The David Murray John Building, Swindon.
Completed in 1976, this forms, with the associated Brunel Centre, the centre piece of the town. It's also, beyond much doubt, the most recognisable part of Swindon even to those who have never stopped there, being visible from many miles away on almost all the approaches. Two hundred and seventy feet high (83 metres) it dwarfs everything around it, including even the new, high-rise constructions to the south of the town centre.
It's one of those buildings, like London's Canary Wharf, which is so massive in relation to its surroundings that it is almost invisible to the casual eye. Perhaps the mind considers such buildings in the same way as it relates to mountains or cliff faces - features of the environment to be ignored in everyday living and only admired from a distance.
Indeed, the best way to appreciate 'The Tower' is from one of the surrounding hills or from a train on the approaches to Swindon. Only then can the sheer bulk of the building be seen in its true relationship to the rest of the town. It's very reminiscent of the way in which the keep of an old castle like Edinburgh dominates its surroundings and all the more remarkable in that the DMJ building is not on elevated ground.
This image was, according to the record, a deliberate feature of the building which was intended, from the outset, to form a unifying central feature for Swindon's New Town. It also provides considerable acccomodation. There are 72 flats in the top 17 floors with 4 floors of office space below.

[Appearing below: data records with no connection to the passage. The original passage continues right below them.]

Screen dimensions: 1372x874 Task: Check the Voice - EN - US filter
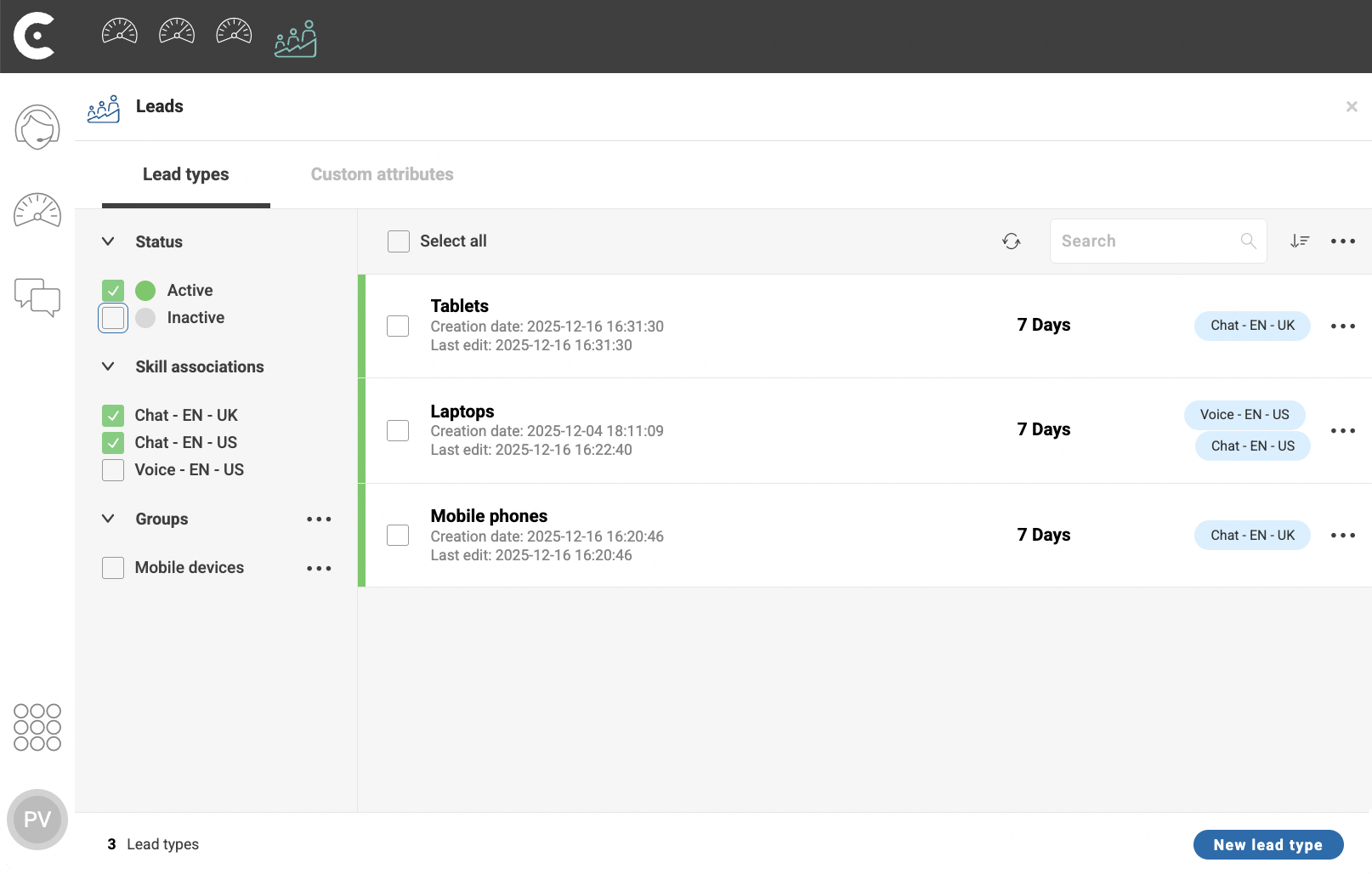pos(113,470)
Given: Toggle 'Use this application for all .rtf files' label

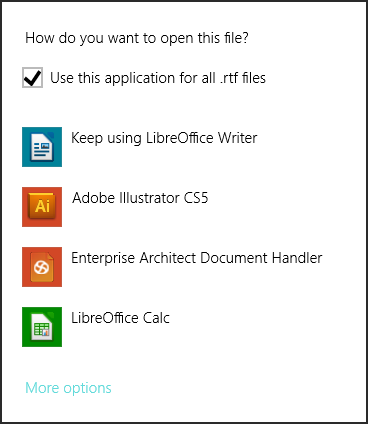Looking at the screenshot, I should point(158,78).
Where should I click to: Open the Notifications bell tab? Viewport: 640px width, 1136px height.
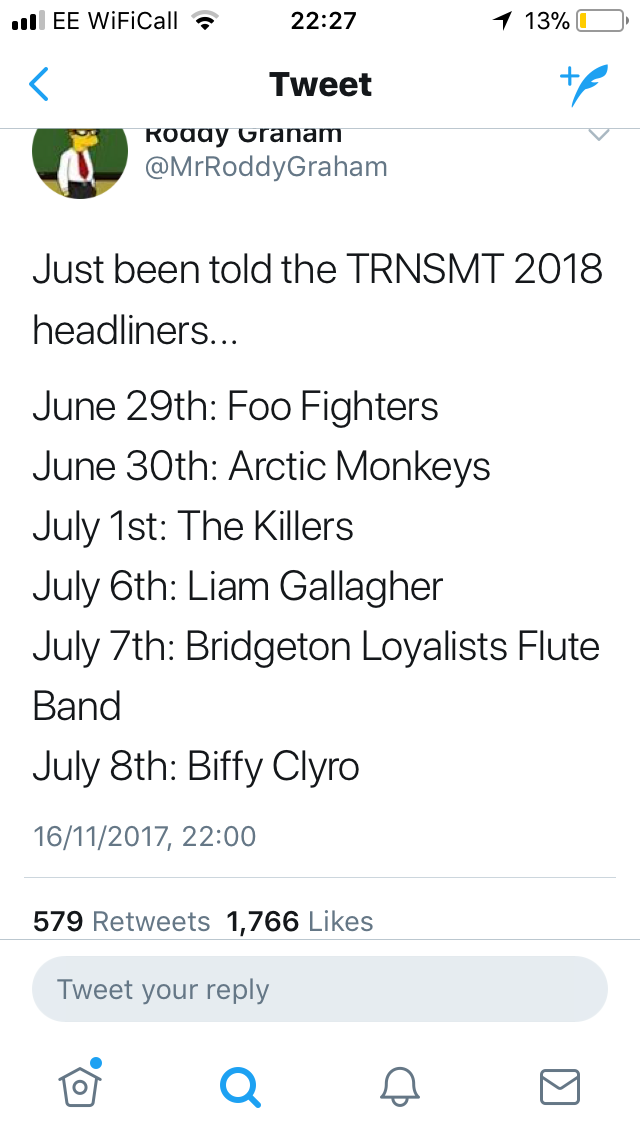[x=400, y=1087]
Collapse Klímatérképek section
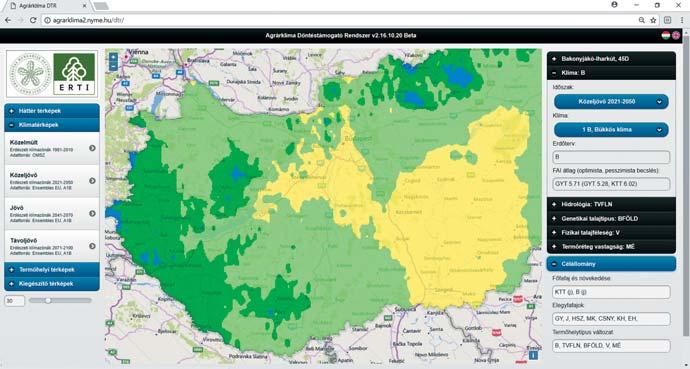The height and width of the screenshot is (369, 690). [x=52, y=125]
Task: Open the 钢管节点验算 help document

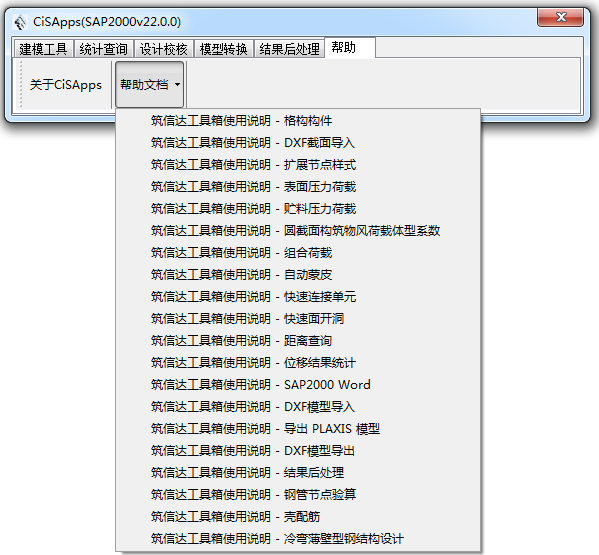Action: coord(298,495)
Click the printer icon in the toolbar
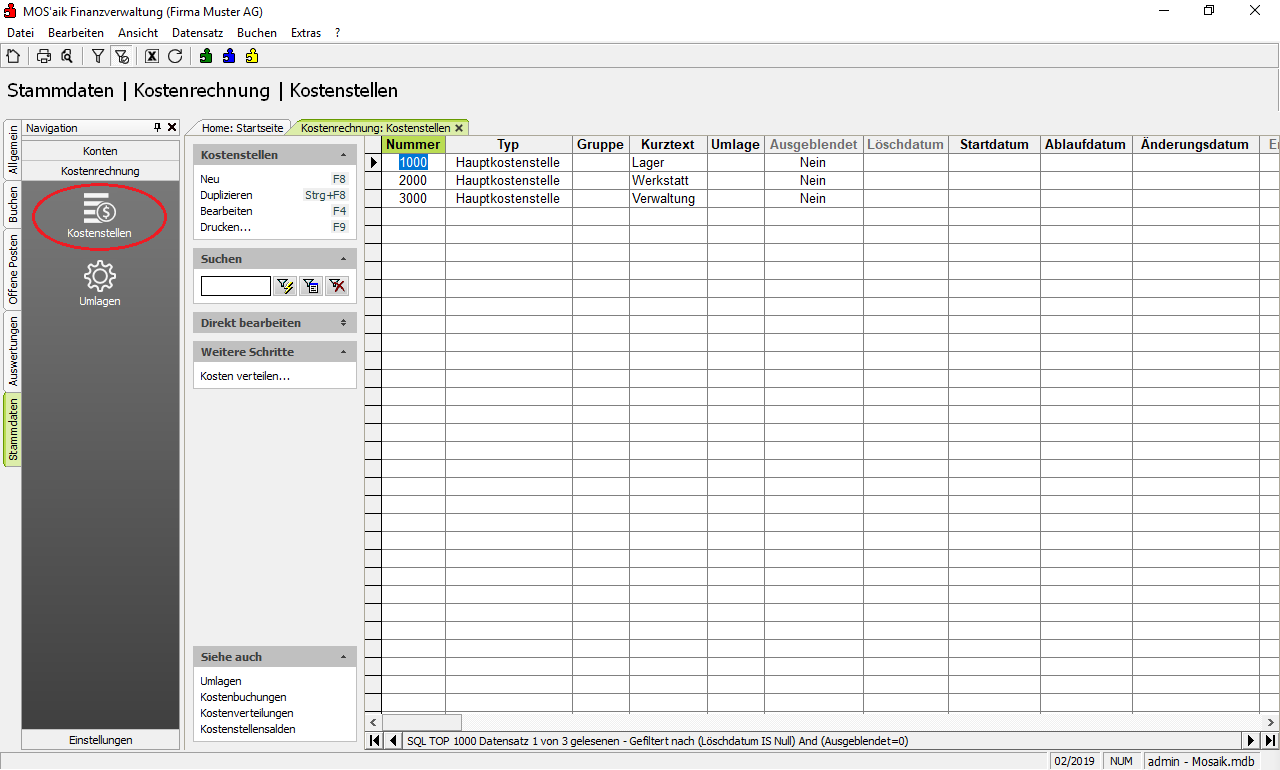Screen dimensions: 1280x770 coord(44,56)
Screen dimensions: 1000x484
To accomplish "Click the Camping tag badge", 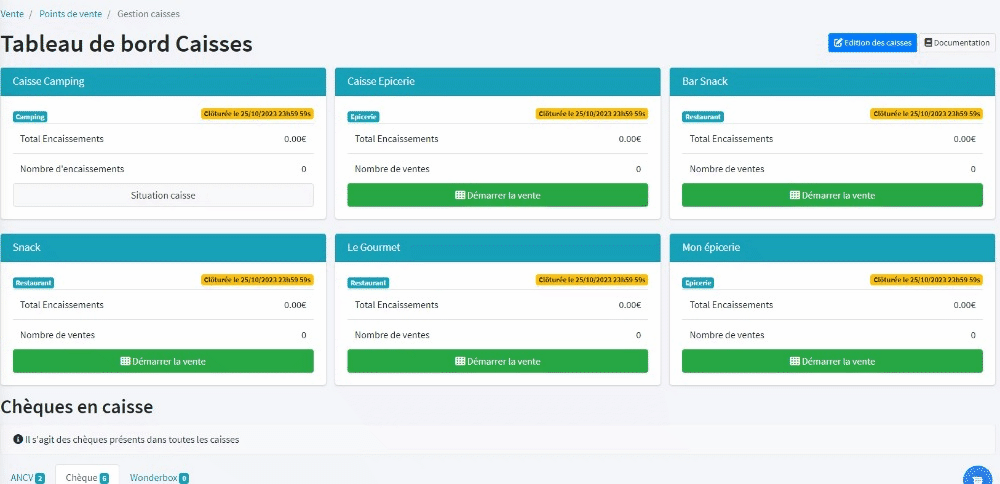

On completion the building had cost a total of two million pounds, a considerable investment in the 'seventies, and had taken just two years from contract to opening.
Does it Succeed?
Overall, the building is not without merit in cultural terms, the rounded edges of the twin wings giving an impression of modernity even in the twenty-first century. Providing both office accomodation and low cost living space, the 'Swindon Tower' as it is much more generally known, has to be judged something of a success.